_THE TASK_
Look below and pull out each line with the word "will".

Stored records
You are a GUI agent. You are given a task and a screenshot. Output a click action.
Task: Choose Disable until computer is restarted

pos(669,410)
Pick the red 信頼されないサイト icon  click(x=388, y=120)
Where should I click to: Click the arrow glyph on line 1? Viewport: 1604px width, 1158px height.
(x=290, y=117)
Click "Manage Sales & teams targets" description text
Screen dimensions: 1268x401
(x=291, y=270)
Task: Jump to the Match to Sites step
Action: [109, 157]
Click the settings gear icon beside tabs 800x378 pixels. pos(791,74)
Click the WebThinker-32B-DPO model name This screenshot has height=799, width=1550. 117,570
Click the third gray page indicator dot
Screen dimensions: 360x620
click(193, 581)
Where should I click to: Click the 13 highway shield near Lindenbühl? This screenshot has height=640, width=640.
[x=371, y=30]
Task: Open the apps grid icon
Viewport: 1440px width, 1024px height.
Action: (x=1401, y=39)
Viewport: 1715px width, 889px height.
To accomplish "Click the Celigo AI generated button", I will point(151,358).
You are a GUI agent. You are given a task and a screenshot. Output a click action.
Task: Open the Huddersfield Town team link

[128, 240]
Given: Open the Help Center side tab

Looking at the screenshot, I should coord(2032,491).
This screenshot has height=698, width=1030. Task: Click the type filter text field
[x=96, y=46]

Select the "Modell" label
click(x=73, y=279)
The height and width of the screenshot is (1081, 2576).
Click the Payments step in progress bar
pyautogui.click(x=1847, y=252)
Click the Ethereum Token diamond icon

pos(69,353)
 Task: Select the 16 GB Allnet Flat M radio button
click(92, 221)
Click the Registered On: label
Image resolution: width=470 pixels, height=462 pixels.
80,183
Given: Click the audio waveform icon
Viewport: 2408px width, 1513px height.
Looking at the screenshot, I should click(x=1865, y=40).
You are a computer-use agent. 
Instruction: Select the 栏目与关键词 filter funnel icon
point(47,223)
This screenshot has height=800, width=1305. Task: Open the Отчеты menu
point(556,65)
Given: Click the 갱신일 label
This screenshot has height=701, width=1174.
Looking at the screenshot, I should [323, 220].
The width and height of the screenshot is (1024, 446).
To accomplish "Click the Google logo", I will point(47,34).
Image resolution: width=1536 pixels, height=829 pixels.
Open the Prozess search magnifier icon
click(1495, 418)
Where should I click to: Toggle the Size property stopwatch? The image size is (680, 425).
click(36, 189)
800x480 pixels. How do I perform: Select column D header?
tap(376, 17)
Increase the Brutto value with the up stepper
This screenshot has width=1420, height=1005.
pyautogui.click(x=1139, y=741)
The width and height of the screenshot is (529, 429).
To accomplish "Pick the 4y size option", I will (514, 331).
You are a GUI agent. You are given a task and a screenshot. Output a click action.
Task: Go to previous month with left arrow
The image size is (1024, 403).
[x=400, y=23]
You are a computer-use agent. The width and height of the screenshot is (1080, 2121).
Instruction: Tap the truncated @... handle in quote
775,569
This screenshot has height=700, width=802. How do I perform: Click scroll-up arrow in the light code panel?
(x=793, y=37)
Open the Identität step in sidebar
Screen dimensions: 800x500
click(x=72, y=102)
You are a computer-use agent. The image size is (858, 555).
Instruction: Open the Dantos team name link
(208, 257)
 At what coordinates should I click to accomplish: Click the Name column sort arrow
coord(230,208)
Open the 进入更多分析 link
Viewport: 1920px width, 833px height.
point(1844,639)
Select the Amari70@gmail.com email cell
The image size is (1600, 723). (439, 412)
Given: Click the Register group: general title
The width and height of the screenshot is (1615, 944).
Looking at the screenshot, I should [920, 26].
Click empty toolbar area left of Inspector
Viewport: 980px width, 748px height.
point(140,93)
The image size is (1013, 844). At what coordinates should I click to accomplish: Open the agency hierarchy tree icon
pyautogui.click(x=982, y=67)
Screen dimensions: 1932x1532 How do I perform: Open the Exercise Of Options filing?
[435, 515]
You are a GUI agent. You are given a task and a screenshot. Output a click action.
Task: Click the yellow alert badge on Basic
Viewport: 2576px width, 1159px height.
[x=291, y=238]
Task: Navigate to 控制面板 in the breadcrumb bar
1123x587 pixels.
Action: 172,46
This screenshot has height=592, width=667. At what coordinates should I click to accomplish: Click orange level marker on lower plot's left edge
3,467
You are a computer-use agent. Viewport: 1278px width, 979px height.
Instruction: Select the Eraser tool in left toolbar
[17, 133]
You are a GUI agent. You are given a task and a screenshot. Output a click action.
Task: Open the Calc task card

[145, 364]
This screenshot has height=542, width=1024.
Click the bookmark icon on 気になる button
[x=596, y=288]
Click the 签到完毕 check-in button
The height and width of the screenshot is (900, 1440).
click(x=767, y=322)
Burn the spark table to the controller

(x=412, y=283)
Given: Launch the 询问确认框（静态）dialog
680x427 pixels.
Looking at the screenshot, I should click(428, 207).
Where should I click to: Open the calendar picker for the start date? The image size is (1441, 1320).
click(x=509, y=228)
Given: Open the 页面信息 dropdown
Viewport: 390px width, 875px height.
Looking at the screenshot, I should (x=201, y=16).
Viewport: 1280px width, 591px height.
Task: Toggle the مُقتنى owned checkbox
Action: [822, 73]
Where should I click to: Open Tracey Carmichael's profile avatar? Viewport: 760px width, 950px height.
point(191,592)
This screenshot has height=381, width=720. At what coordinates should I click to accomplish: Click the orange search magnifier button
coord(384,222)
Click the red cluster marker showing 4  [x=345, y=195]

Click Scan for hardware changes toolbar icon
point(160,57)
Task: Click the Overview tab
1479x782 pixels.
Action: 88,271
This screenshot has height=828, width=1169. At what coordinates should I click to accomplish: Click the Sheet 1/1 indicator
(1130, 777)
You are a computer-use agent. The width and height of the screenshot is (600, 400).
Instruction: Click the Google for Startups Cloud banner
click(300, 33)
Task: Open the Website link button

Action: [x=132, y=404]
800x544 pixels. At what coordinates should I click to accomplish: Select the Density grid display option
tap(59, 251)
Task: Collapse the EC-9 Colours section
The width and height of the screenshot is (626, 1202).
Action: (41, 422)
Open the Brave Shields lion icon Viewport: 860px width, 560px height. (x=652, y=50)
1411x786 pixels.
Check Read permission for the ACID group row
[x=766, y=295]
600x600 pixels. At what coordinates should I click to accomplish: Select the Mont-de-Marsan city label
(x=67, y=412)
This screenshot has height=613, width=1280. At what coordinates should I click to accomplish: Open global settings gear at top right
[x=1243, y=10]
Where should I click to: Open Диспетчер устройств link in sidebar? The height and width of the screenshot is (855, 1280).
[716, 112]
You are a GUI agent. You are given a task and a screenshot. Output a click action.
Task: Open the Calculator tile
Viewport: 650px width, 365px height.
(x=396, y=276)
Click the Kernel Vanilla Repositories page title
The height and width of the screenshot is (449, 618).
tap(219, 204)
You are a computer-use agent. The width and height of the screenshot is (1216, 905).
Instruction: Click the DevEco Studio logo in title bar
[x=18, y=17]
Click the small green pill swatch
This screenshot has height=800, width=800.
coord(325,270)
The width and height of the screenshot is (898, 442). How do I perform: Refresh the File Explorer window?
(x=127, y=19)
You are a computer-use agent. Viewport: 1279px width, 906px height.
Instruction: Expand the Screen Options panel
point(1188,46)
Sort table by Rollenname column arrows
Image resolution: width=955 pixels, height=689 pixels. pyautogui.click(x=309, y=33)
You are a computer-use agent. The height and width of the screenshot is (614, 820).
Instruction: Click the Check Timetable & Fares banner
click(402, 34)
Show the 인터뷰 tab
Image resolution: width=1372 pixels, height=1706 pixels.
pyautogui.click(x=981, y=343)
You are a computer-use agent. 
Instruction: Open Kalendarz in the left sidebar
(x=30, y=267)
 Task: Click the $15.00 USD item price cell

_EXERCISE ANSWER_
To accomplish "Click the Celigo AI generated button", I will point(151,358).
To accomplish "Click the Google logo", I will point(47,34).
To accomplish "Pick the 4y size option", I will (514, 331).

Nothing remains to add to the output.